Organisations incur significant overheads, as well as generate increased security risks, when employees misuse or abuse network resources.
Serious losses – of financial and competitive edge in particular – are incurred when intellectual property or sensitive information leaves the confines of the organisation or when computer fraud occurs.
“Users on the inside have access to business critical system resources, making the network susceptible to attacks and exploitation through the use of their privileged status,” says Karel Rode, solutions strategist at CA.
Up to and including the early nineties, an insider was defined as someone who had physical access to a computing facility – typically an employee or the system administrator. Physical security was deemed to be sufficient, as a security guard was able to identify individuals – a precaution that was enhanced by the ‘second factor’ authentication of a swipe card.
“This principle is no longer applicable and an insider is no longer referred to as an employee of the company, as this would give a contractor or temp similar privileges. Additionally, the user may connect via a remote access connection, removing physical access considerations,” Rode says.
“Someone who has achieved insider privileges, by gaining access to a computer, could pose a potential threat. This means that significant technical controls to protect against privilege abuse are needed. Without the proper security policies and governance, it is hard to accurately identify the level of threat and even harder to appropriately implement preventative controls,” he adds.
Reducing the risk
So what can companies do to reduce the risk of information loss, whilst providing staff with the required access to network facilities?
One possible solution would be to merge physical and IT security, says Rode.
Rode suggests that the most practical point of departure would be for companies to look closely at their user populations and determine where the most accurate store of active users exists within the company. This might be the current HR system for permanent staff and some other data store for contractors and temps.
He adds that companies must reconsider their current process for issuing corporate badges to employees. As companies expand in large campus environments, employees might need access to multiple buildings where each location has a different physical access control system. This is a situation that may not be under a company’s control if the company is a tenant and does not have input into the building access systems.

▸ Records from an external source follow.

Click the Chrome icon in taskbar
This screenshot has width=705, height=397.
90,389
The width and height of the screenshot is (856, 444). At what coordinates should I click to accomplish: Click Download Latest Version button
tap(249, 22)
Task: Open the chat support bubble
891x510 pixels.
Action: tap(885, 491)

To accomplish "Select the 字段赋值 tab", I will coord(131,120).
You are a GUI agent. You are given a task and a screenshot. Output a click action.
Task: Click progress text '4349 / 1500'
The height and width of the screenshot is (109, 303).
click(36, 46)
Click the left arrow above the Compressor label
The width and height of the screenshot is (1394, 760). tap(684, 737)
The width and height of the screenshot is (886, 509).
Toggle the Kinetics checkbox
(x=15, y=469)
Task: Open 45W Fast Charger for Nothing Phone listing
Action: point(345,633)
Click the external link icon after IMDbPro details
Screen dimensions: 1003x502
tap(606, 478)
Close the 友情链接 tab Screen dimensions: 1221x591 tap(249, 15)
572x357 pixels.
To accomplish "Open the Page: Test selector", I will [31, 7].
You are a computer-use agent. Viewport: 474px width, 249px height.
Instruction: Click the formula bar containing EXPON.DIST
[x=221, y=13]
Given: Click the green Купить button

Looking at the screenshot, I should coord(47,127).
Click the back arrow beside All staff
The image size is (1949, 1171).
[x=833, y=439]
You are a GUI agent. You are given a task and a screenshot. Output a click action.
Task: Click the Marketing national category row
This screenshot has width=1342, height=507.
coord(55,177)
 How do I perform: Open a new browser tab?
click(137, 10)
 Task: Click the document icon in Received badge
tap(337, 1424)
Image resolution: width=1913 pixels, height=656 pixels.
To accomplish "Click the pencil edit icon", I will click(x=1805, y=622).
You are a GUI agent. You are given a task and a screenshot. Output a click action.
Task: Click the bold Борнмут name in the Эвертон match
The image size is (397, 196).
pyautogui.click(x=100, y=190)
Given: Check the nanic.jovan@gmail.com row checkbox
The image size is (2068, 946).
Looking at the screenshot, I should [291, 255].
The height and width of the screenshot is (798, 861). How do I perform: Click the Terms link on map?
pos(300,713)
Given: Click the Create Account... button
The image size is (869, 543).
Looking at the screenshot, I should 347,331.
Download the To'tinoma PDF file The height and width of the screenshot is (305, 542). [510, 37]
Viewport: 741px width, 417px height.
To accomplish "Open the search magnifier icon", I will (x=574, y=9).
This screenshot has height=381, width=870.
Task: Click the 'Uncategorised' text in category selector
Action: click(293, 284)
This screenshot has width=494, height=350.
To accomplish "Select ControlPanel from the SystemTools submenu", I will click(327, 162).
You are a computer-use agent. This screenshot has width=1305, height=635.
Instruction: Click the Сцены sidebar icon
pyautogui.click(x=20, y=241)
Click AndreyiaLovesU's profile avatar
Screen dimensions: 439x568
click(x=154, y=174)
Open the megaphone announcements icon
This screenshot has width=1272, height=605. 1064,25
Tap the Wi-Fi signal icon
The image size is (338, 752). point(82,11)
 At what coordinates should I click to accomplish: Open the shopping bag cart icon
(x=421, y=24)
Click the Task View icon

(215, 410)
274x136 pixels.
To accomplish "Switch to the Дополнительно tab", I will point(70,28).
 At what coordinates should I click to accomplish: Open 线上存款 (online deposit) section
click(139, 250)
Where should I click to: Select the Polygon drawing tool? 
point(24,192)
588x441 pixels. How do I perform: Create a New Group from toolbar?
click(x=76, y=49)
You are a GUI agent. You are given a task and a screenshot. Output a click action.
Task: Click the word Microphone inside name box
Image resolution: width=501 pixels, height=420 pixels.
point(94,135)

Rode suggests standardising staff security measures. This would make it possible for the company to limit staff access to areas and resources that pertain to their role. Companies could even limit access to certain times of the day. This approach would benefit companies that want to limit shift workers who only need to access selected zones at specified times. Taking things a step further, companies that run IP video surveillance, would be able to track, monitor and record any instances where a violation or failed repeated access has taken place.
“This leaves us with the logical access to systems, resources, applications, files and folders. The logical access scenario will succeed if companies have a data classification standard in place, which they can use within the rule definition process. This will ensure that only designated users with specific group membership or directory attributes can gain access to read, modify or delete files, or access application resources within their designated realm,” Rode concludes.